Page 46

     These first two weeks is the toughest period in learning to pitch, and it is necessary that you make up your mind that you are going to try faithfully, for only by this drudgery can you forge yourself into a pitcher.
     After these first two weeks you can go around where there are other players, and you can pick out a few of the poorer ones to play against at the start. As you improve you can play better ones, and soon you will find yourself a full-fledged "slipper slinger."

     As you play, you will find that it is difficult to get all the various parts of your horseshoe pitching system working smoothly and at the same time. Some days your shoe will open beautifully, but you will not be able to line it up with the stake, or perhaps you have your shoe lined up perfectly and you can't seem to get the right distance, or perhaps your shoe doesn't land flat. The thing which you lack is "cohesion," or the knack of correcting one flaw without causing something else to go wrong. The attainment of cohesion is something which every person must work out for himself, but we can give you an idea here as to how to go about it.
     There are three things your shoe must do in order to make a ringer.
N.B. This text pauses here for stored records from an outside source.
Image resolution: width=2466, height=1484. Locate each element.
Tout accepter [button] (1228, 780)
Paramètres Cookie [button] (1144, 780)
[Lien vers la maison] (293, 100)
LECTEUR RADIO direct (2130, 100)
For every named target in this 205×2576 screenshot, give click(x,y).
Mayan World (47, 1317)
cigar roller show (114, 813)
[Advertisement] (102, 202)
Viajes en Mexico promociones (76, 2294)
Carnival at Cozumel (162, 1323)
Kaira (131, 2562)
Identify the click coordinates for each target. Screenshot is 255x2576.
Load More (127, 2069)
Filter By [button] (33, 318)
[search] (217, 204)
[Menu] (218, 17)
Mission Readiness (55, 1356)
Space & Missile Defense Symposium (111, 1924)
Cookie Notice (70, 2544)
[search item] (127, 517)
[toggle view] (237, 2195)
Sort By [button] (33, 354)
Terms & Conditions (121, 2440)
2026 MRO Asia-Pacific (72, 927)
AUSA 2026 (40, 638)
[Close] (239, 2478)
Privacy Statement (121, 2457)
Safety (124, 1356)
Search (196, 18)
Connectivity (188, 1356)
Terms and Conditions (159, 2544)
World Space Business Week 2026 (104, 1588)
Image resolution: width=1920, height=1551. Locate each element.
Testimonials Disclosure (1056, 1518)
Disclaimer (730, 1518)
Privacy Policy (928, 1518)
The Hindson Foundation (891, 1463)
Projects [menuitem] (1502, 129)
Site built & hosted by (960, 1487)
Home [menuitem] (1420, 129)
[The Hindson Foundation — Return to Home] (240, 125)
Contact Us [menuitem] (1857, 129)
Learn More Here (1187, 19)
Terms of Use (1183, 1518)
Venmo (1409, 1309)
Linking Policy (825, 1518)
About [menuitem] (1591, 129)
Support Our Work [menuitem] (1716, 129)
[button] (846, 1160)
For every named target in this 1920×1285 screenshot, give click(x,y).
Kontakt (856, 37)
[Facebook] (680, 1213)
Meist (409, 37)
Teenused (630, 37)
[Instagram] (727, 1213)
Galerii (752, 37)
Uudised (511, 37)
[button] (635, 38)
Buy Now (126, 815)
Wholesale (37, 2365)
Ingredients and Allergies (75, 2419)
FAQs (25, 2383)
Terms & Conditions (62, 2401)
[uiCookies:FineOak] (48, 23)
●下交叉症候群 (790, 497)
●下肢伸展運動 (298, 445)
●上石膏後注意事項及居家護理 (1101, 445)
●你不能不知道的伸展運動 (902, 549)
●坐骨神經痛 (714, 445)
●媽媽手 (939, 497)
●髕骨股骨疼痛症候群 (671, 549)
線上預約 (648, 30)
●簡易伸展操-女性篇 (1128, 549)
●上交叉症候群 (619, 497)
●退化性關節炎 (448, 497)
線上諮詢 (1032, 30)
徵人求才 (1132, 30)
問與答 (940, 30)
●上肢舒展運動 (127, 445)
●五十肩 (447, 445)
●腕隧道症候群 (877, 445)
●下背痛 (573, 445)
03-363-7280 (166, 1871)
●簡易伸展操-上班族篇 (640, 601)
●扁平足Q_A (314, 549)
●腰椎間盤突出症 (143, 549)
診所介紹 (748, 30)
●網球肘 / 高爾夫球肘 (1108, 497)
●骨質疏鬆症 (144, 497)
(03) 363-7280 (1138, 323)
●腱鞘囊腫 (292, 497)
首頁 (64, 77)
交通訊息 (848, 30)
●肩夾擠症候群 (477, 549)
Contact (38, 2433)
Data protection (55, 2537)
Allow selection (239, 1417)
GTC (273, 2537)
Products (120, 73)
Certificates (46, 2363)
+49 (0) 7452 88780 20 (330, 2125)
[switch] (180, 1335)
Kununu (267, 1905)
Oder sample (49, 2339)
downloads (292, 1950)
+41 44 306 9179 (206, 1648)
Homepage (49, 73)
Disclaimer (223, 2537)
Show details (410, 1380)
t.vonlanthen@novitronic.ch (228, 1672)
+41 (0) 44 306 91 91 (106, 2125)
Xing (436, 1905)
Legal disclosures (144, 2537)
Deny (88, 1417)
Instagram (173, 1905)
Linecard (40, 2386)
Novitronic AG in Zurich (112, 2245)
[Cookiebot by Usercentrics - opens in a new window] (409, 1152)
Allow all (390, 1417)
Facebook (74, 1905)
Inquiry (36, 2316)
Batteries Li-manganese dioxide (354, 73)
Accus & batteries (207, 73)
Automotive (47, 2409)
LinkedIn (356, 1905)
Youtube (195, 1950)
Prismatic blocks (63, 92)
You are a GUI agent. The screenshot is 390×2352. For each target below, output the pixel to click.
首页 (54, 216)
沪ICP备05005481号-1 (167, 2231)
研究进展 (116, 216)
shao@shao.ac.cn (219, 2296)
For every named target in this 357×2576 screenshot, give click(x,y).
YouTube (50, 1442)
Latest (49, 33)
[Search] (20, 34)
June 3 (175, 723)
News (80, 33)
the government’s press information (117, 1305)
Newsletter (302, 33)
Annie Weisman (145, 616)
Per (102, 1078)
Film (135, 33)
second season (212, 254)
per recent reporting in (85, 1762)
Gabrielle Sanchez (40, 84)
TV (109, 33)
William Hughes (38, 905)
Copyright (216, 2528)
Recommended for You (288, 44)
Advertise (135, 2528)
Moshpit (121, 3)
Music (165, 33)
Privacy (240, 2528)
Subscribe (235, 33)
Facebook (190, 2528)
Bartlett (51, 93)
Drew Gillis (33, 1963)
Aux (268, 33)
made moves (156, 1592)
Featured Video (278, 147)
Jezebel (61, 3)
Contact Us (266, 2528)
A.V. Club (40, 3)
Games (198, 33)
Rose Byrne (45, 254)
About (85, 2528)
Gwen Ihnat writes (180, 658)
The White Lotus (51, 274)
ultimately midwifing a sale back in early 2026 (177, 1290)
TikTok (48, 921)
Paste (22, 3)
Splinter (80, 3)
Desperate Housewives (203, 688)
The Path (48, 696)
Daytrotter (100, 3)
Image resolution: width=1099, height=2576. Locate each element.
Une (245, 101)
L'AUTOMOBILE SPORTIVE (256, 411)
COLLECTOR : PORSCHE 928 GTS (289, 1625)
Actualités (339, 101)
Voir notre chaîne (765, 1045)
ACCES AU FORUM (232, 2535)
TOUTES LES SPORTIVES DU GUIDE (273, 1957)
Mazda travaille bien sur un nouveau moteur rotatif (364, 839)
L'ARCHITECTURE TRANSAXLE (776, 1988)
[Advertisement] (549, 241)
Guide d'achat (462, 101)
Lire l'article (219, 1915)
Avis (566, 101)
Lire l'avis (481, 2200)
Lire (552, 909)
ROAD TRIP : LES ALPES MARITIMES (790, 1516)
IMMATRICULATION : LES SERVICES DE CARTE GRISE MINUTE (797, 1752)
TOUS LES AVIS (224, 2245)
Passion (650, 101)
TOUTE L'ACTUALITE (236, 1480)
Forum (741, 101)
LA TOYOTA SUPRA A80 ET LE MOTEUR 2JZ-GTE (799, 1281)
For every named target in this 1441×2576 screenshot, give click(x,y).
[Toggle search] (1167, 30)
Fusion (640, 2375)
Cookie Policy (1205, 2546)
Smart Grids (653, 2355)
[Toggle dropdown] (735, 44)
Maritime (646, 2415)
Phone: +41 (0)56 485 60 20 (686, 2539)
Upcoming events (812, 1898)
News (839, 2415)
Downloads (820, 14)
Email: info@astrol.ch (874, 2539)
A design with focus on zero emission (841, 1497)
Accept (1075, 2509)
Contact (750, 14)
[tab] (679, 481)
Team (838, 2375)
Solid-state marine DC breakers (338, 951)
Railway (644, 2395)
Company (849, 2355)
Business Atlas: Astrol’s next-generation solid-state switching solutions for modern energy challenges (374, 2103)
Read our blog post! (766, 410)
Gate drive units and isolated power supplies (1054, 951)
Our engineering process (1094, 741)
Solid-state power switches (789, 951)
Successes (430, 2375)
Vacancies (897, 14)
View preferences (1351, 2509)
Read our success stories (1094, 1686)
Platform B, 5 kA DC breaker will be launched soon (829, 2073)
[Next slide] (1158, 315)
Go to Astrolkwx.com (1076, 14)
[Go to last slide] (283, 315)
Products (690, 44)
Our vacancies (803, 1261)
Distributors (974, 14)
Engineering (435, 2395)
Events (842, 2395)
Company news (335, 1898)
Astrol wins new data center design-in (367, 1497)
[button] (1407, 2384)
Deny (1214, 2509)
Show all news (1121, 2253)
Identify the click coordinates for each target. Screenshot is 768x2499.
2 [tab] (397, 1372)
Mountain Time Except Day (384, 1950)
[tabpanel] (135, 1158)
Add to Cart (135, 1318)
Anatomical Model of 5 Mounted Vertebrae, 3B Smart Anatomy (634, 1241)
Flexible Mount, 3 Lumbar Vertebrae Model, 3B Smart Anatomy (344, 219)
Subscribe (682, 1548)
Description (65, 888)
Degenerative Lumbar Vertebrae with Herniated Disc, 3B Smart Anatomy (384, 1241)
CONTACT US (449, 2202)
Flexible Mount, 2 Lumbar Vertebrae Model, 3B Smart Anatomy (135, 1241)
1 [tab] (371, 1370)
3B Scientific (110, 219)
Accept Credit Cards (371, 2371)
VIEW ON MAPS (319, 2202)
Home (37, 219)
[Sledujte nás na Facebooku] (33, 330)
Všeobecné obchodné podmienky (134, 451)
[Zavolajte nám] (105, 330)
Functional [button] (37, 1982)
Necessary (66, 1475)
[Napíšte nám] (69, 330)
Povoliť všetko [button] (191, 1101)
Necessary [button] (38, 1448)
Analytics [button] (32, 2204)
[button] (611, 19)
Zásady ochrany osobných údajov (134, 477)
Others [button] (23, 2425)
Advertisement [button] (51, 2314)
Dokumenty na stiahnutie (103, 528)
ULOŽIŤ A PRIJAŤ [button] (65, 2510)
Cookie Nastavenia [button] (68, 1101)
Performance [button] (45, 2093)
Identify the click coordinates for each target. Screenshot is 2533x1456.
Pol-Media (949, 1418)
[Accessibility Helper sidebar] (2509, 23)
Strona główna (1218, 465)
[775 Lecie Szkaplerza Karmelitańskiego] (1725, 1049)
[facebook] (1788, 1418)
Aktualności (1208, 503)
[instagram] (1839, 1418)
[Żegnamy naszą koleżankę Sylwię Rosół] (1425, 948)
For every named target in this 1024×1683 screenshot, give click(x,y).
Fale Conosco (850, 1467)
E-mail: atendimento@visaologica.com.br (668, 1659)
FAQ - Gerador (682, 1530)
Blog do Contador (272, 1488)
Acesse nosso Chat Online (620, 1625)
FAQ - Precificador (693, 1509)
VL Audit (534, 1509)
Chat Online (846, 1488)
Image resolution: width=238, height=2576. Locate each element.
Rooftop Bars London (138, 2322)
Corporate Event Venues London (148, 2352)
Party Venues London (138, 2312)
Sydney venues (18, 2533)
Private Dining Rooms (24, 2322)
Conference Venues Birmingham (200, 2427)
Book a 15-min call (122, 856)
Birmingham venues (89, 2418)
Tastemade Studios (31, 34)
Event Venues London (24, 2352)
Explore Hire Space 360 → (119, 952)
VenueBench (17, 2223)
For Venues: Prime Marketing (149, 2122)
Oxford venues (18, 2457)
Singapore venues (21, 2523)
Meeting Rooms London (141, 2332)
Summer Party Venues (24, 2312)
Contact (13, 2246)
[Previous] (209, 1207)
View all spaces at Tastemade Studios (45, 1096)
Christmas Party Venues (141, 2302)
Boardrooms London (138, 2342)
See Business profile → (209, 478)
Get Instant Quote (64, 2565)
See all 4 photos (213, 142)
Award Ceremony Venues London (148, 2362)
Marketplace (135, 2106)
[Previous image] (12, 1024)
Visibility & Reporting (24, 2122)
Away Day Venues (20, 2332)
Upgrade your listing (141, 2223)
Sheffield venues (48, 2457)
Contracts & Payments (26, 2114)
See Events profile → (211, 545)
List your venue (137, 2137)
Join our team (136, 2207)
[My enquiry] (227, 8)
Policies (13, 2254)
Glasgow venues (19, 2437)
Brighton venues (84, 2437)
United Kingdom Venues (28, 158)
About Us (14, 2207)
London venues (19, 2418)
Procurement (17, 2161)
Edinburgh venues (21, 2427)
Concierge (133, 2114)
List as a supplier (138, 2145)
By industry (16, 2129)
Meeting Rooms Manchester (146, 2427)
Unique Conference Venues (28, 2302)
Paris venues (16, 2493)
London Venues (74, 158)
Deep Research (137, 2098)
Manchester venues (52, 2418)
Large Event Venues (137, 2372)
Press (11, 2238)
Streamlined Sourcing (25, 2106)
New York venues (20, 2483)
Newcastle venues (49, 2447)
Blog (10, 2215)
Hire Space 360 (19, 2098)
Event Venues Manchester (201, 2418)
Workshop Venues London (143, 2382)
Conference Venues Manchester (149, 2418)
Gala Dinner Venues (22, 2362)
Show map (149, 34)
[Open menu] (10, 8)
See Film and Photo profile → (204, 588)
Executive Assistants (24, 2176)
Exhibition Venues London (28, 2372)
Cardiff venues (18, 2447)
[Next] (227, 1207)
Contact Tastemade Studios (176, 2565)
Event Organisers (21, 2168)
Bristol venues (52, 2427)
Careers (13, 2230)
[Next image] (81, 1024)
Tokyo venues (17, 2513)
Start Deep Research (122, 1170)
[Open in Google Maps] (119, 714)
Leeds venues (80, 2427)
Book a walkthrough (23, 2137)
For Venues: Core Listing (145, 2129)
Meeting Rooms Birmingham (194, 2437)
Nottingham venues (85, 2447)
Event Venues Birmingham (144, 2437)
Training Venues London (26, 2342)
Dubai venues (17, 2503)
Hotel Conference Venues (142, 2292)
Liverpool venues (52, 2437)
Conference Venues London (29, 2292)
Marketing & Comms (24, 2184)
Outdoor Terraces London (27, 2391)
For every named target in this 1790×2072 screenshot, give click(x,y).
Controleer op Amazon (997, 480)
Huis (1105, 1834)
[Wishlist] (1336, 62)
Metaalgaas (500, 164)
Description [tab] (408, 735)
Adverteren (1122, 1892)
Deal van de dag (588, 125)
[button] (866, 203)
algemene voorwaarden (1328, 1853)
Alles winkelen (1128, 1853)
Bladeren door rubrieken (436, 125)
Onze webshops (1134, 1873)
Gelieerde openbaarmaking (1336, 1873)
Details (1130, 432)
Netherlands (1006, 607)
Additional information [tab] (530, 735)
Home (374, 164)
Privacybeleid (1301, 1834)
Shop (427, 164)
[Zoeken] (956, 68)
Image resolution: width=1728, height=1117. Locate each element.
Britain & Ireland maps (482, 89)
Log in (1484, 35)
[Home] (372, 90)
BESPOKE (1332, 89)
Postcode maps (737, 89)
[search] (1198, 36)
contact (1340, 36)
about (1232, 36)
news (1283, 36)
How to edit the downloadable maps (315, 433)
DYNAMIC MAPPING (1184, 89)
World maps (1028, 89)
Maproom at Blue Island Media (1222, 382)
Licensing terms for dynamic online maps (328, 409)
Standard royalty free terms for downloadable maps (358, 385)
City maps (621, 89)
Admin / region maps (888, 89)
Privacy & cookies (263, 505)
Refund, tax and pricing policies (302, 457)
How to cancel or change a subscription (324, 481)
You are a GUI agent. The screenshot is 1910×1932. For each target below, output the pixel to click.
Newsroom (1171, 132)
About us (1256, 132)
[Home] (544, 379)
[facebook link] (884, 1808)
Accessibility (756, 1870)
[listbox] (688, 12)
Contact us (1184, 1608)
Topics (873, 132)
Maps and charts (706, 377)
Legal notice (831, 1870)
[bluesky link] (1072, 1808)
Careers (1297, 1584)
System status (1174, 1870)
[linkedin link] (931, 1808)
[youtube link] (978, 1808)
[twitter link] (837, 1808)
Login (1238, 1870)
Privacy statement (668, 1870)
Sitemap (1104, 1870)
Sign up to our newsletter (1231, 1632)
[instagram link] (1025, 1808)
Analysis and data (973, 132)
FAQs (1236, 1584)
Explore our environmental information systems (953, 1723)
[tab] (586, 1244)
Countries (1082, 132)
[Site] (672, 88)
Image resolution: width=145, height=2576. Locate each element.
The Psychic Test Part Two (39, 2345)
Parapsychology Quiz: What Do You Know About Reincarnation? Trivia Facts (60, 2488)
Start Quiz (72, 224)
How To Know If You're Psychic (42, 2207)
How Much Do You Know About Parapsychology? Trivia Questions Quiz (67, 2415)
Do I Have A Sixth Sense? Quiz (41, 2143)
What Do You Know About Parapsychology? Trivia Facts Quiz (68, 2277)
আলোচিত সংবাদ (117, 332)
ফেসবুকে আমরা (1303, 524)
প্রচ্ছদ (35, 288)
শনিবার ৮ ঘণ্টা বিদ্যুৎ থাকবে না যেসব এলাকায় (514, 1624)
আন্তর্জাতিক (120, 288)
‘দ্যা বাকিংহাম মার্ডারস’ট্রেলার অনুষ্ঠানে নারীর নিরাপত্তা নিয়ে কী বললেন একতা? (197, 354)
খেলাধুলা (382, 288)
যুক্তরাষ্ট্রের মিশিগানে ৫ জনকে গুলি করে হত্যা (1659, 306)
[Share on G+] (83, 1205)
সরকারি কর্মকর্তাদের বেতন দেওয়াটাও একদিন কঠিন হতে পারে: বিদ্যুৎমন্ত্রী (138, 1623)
First, it must be open; second, it must be lined up with the stake; and third, it must have the proper balance. Here are the three parts of your delivery which affect these three items the most directly, your open shoe is obtained through your grip and the twist you give to your wrist and arm just before releasing the shoe. Your line is obtained by stepping in the proper direction and swinging your arm in a straight line close to your body. Your distance is obtained through the swing you give your shoe. With this chart to guide you, you can cor-rect your faults as soon as you recognize them.
     If your shoe is opening properly, you know your grip and wrist flip is working. If your shoe is in line, you know your step, and the direction of your swing is all right, and if you get the proper distance you know the length of your swing is all right. As we have said before, you should get these three things working before trying to obtain a "break" on your shoe. As for the heighth your shoe should reach in its flight, this item will work itself out automatically. However, we would say that your shoe should travel no higher than twelve feet and no lower than eight.
     You have read these instructions on how to learn to pitch. Careful study of these instructions, and faithful practice will make you a good player. The matter is entirely in your hands.